*Task brief*:
The reply should be the records repeated exactly, without any images.

*Exercise data*:
__________________________________________________

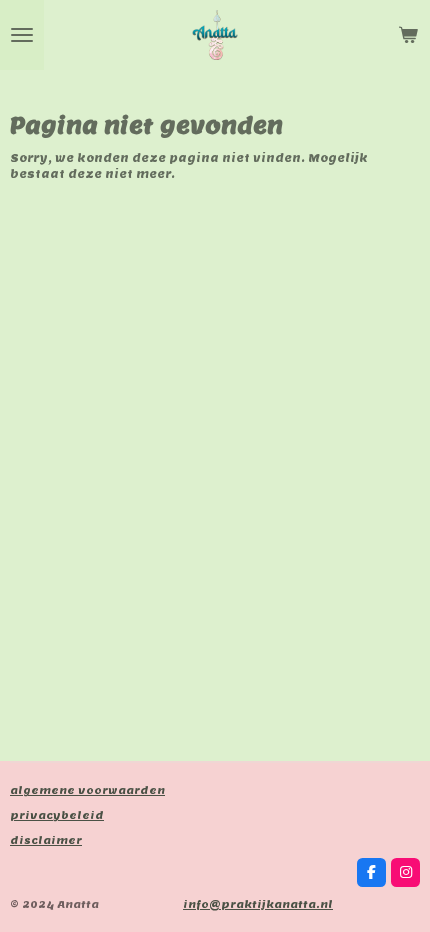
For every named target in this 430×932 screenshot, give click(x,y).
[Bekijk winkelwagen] (408, 35)
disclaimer (46, 840)
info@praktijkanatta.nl (258, 904)
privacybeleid (57, 815)
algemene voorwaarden (87, 790)
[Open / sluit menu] (22, 35)
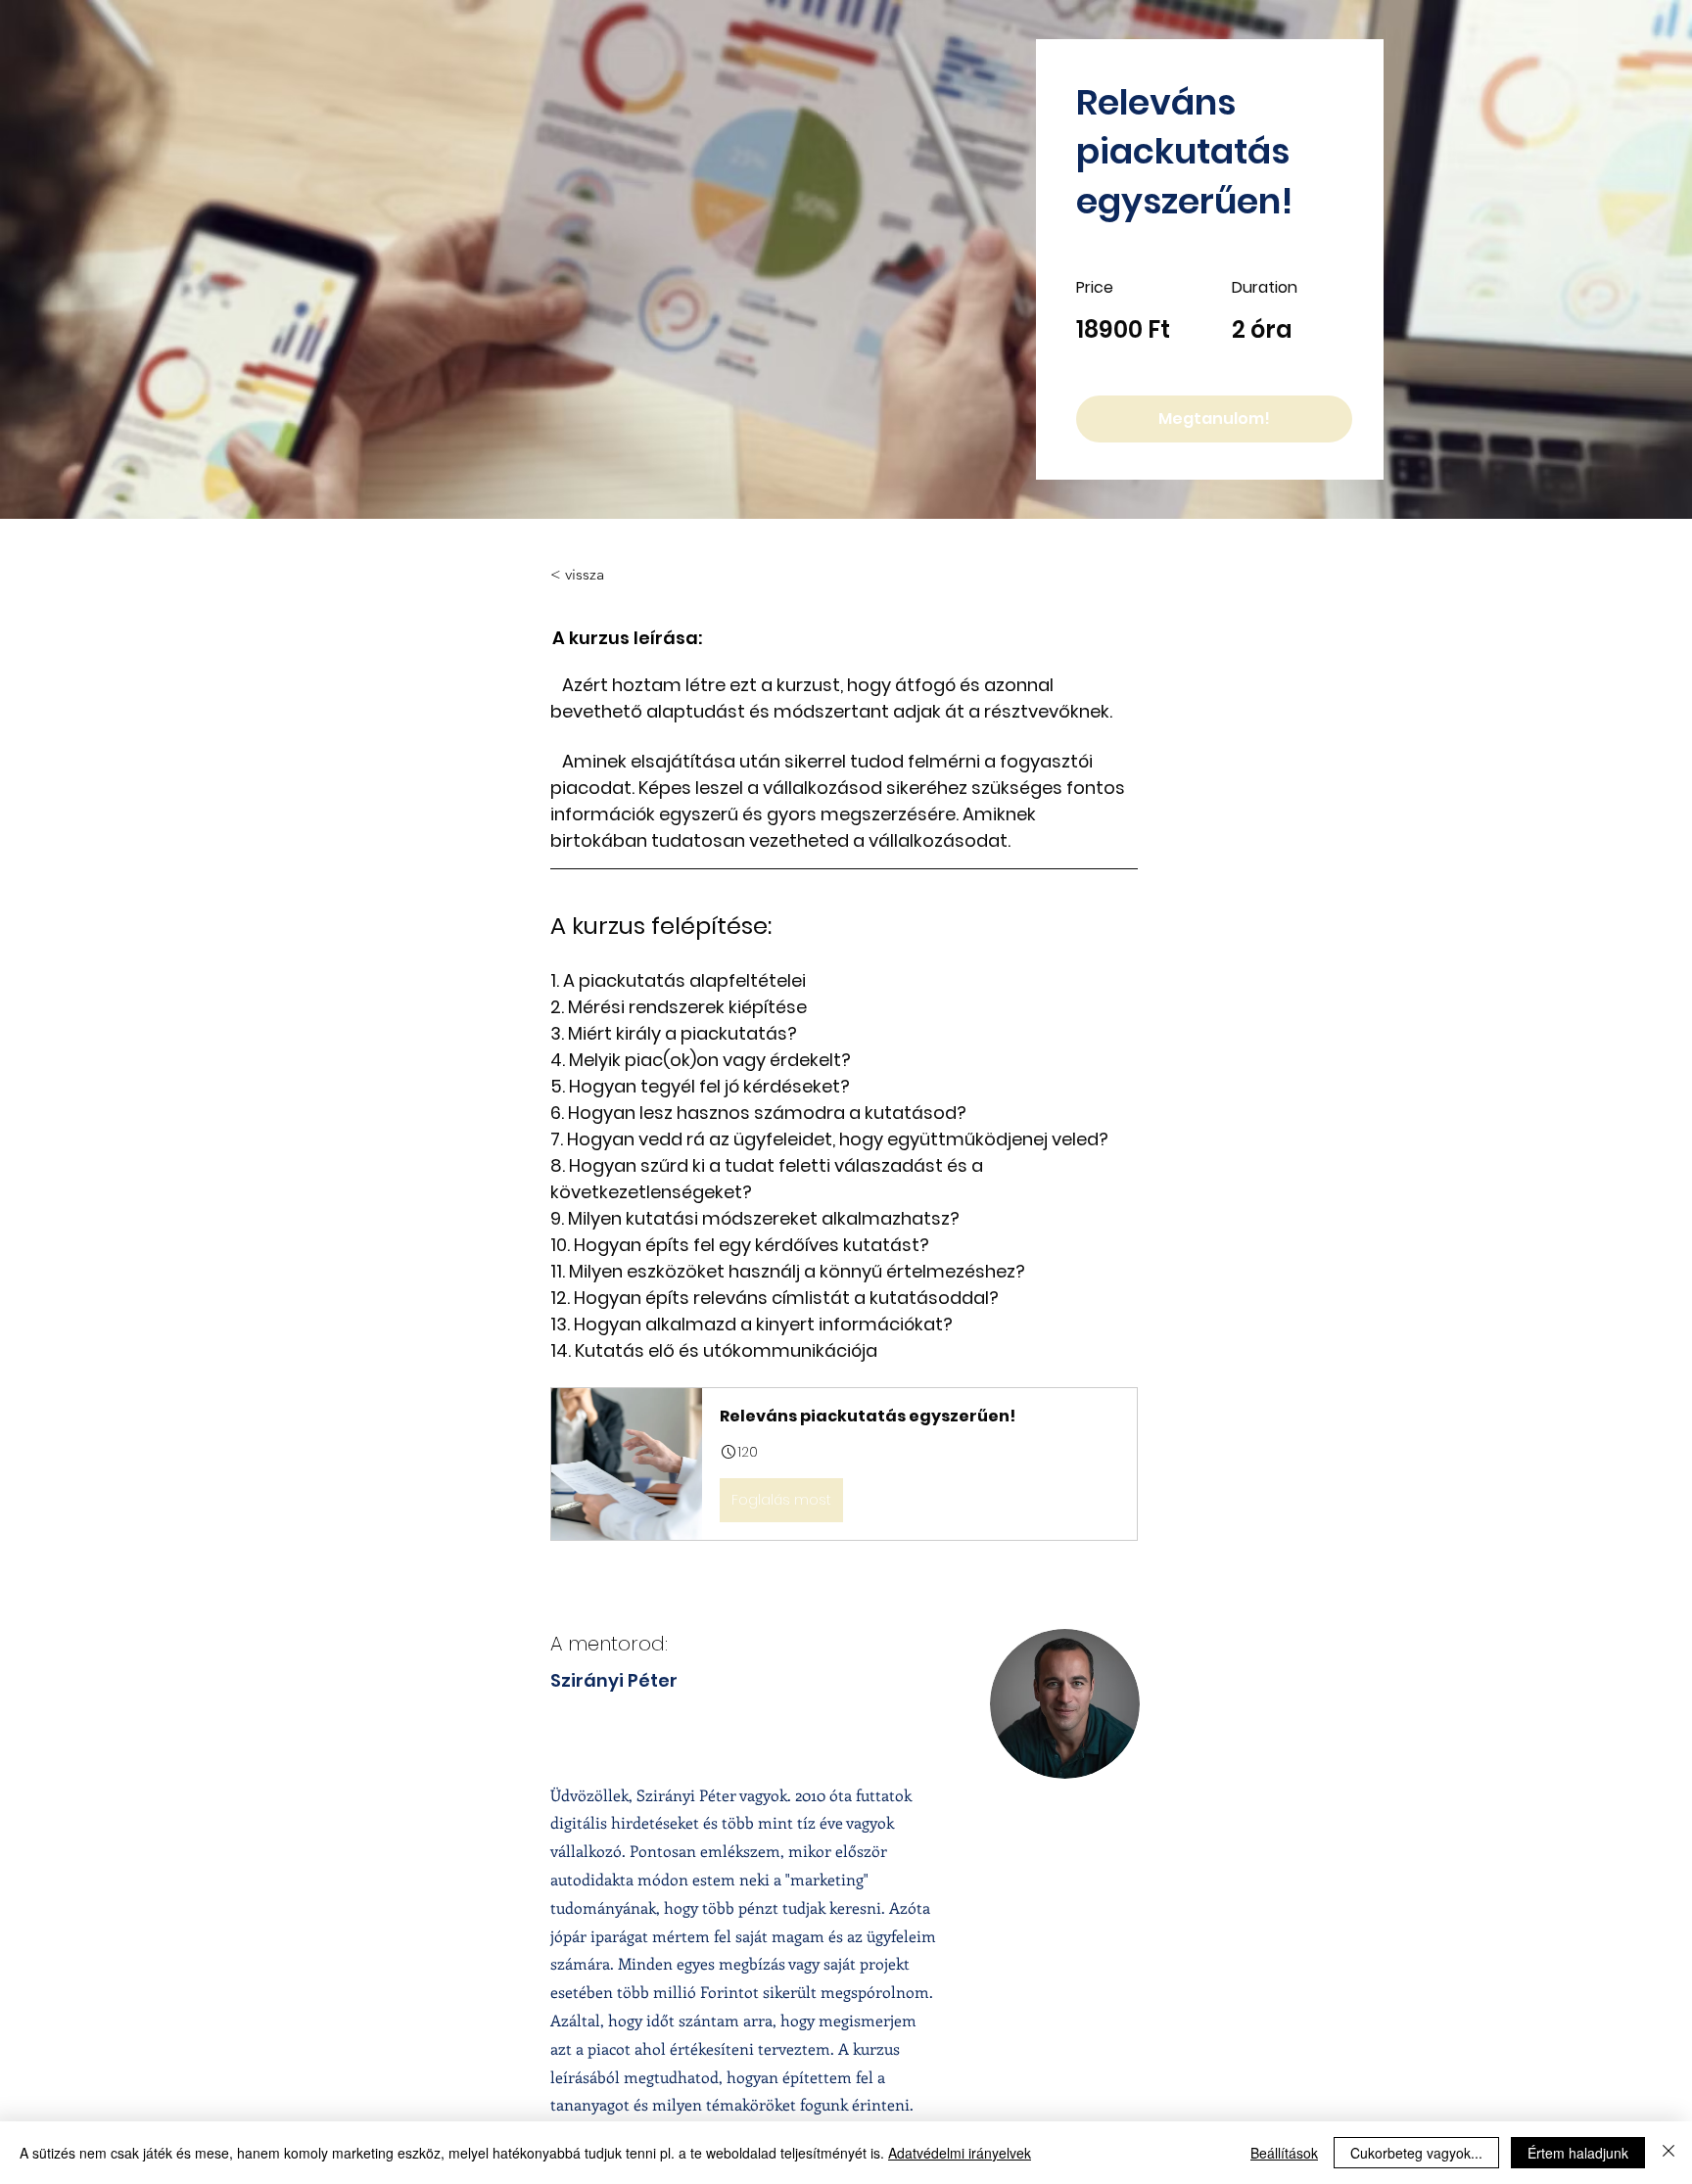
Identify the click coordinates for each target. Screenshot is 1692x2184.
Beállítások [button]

__________________________________________________

*Task result*:
For every named target in this 430×932 screenshot, give click(x,y).
[Bekijk winkelwagen] (408, 35)
disclaimer (46, 840)
info@praktijkanatta.nl (258, 904)
privacybeleid (57, 815)
algemene voorwaarden (87, 790)
[Open / sluit menu] (22, 35)
Identify the click coordinates for each target. Screenshot is 1692x2184.
Beállítások [button]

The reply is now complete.